A seductive, supernatural thriller about mortality and mother/daughter relationships.


The review
: The closing chapter – you can read my thoughts on Volume 1 and Volume 2 - the author takes the interesting premise of leaving Athena’s story, moving forward in time, and concentrating on the daughter raised by her and her wife Jess. Ella has recently graduated but worries what career her Art History Major will lead her too. That is until she gets a mysterious call from England and offered a job in Oxford by the equally mysterious Gilda. Sharp-eyed readers will spot the name from Jewelle Gomez’ stories about an African American lesbian vampire and, in this series, though Carmilla uses pseudonyms she does not stick to anagrams.

Once at Oxford she does not meet Glida but is set to work cataloguing her collection. She also meets a trio of party-hards, Liz Bathory, Yilmar Barbarossa and Yuri Tepes. Yep, you’ve guessed it… all vampires. Carmilla, when we meet her, has dramatically aged through drinking HIV infected blood and believes Ella to be her way to heal (as Athena had tasted a little of her blood long before her pregnancy). Then there is another member of Carmilla’s family who surfaces.

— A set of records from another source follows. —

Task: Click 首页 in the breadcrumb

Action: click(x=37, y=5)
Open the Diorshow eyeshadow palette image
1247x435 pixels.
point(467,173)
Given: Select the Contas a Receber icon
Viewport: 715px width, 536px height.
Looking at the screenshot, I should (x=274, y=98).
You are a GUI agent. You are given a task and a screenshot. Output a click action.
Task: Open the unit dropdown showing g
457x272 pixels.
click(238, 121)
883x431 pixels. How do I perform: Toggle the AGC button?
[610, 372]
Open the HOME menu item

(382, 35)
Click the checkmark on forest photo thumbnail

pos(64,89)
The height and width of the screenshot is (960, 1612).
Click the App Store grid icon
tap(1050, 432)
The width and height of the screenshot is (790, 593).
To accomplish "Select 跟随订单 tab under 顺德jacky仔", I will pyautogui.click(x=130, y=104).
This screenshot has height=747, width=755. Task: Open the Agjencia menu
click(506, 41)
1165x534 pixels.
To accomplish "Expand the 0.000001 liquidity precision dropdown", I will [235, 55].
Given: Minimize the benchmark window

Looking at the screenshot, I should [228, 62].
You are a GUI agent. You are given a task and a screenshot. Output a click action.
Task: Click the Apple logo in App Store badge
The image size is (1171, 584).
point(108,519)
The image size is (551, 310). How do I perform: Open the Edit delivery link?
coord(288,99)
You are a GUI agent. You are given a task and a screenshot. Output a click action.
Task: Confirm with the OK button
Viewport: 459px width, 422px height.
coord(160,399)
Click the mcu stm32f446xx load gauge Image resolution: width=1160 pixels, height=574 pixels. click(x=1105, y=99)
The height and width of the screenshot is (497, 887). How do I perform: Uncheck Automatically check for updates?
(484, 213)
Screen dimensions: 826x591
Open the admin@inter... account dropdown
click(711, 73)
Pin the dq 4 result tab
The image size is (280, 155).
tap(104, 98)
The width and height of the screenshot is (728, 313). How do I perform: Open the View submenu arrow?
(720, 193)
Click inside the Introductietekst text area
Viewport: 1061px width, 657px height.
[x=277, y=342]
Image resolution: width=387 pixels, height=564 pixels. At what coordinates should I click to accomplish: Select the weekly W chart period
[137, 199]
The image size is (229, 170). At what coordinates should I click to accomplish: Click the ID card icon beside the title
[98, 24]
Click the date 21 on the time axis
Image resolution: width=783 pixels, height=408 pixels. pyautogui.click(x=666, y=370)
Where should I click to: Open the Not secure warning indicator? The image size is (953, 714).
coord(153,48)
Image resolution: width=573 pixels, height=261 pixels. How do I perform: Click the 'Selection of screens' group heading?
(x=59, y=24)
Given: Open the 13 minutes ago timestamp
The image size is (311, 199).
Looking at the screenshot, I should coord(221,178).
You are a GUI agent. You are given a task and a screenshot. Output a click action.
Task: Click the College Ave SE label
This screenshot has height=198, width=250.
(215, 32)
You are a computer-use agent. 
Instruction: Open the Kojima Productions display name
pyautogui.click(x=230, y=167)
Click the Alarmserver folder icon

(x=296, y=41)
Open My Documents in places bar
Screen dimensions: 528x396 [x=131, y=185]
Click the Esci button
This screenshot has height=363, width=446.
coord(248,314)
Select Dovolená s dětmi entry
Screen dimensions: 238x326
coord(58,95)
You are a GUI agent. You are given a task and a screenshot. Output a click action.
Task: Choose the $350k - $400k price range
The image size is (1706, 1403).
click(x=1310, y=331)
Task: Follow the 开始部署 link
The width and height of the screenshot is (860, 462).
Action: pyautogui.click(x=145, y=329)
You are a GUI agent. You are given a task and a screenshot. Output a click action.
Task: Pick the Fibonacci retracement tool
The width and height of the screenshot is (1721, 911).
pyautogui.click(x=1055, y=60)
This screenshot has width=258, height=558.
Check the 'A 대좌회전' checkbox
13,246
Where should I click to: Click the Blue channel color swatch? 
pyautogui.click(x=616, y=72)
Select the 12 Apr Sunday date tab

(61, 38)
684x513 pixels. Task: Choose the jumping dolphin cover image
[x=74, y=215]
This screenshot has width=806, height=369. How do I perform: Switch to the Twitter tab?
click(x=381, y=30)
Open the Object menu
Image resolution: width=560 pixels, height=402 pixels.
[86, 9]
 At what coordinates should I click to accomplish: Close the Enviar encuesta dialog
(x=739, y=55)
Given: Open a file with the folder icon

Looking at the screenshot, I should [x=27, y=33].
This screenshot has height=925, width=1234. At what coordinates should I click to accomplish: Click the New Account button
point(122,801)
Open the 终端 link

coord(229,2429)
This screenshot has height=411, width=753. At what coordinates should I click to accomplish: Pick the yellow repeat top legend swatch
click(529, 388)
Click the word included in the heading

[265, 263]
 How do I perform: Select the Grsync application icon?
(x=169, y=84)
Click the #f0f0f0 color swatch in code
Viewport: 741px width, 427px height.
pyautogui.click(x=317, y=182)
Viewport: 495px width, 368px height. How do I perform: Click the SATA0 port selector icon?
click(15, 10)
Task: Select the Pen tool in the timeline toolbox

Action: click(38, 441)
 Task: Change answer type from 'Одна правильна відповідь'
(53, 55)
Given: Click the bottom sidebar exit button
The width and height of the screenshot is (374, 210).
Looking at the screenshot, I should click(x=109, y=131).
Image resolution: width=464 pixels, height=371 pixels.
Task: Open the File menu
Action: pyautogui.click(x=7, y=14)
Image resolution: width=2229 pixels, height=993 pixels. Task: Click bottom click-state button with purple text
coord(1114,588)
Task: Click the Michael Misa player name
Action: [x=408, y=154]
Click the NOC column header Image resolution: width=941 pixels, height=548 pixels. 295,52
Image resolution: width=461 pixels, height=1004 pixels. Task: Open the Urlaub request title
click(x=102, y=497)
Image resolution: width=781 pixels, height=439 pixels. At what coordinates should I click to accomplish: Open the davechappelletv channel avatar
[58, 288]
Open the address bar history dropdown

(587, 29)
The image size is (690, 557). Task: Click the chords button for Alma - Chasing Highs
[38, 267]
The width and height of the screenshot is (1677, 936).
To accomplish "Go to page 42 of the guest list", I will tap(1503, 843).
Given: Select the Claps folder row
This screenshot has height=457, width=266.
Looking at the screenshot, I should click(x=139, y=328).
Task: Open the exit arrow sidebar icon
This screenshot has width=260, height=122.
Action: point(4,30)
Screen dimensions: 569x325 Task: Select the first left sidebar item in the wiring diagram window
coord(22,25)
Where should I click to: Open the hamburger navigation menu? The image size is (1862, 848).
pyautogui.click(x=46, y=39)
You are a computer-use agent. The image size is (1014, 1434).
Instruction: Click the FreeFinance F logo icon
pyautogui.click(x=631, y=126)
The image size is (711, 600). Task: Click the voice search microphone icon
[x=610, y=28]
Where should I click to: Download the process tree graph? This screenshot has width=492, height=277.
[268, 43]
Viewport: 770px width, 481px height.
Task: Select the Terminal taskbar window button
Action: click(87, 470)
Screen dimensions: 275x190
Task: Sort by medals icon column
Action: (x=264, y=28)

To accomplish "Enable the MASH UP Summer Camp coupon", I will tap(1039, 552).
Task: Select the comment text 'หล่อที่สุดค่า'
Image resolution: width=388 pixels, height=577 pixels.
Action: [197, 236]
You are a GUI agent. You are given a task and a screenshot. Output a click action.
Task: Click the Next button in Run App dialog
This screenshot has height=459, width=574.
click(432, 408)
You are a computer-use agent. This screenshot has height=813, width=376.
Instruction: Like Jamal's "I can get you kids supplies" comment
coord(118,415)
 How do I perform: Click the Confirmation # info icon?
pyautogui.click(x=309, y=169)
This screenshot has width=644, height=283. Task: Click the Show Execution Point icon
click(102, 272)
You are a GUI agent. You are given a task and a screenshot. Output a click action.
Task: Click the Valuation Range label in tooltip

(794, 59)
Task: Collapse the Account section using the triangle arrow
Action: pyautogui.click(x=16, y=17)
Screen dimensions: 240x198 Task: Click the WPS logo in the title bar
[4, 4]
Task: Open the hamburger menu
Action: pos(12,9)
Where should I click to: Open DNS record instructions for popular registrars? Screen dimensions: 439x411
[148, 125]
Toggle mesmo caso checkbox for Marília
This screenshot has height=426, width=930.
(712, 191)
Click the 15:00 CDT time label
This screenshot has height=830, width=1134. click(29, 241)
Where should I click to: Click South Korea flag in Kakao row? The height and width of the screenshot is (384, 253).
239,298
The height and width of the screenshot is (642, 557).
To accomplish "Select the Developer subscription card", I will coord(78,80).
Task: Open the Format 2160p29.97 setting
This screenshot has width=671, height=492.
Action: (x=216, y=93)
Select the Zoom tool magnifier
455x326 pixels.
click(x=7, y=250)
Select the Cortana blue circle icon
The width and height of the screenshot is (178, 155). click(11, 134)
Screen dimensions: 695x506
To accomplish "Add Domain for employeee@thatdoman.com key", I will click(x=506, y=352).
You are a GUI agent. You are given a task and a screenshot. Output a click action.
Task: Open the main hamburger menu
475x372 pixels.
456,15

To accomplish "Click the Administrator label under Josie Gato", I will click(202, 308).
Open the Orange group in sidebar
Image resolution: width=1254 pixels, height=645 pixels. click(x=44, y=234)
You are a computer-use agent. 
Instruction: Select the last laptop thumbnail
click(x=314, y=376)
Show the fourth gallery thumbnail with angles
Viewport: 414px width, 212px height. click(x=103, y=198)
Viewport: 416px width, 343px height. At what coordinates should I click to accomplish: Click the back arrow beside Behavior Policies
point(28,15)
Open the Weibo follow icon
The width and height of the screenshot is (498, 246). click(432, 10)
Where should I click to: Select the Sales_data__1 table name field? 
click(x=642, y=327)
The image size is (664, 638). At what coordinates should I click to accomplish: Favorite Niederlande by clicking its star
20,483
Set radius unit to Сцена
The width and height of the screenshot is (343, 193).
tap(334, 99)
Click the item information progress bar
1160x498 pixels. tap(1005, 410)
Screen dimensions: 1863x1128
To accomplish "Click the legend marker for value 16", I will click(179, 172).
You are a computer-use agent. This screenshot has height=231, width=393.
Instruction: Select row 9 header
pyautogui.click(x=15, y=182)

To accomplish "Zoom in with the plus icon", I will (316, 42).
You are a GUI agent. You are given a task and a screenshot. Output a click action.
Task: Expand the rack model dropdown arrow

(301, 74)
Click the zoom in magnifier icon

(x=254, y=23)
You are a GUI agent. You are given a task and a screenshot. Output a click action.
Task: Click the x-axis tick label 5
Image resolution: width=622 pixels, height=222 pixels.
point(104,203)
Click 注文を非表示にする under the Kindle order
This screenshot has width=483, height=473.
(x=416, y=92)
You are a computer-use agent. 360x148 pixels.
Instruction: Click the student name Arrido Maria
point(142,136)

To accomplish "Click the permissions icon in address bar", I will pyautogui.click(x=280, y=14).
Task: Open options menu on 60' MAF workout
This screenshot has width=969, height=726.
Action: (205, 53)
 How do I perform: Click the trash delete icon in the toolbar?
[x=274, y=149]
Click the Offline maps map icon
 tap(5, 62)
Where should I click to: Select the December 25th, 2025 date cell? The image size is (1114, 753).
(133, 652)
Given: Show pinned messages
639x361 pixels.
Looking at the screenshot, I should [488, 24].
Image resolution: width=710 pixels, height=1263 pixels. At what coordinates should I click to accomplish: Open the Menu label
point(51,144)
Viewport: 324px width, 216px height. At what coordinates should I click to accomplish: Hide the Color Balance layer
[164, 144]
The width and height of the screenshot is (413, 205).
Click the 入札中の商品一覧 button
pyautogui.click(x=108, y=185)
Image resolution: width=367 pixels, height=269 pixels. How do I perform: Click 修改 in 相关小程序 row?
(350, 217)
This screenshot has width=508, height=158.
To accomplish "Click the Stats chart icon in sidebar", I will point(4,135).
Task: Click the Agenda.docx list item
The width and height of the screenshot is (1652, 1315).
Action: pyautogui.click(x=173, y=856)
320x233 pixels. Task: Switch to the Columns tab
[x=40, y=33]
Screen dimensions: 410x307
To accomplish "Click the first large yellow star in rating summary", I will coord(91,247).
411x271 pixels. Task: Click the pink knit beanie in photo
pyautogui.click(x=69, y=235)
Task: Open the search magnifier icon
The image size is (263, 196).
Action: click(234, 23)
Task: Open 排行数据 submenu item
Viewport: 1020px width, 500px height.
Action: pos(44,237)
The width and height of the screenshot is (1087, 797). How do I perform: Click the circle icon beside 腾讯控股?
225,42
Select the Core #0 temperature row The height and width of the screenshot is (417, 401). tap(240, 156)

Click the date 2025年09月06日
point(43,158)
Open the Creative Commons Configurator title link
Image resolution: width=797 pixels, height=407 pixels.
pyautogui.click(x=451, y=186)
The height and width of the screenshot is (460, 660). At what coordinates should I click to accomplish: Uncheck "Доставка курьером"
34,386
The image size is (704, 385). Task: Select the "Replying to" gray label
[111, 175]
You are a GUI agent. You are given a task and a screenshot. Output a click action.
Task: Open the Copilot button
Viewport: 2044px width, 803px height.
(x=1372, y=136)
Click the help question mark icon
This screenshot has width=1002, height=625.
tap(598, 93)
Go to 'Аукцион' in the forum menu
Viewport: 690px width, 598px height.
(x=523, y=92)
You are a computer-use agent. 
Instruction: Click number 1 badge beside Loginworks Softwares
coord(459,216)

The ideas are great, as was the change of generational perspective, but the execution comes off as unfortunately hurried. There was a feeling of things being crammed in, the characters (bar Ella) were thin though this may have been because we were always using Ella's view (19th century flashbacks notwithstanding). I wanted to enjoy this as much as the previous volumes but the undue haste made it miss a little more than the earlier parts. 6 out of 10.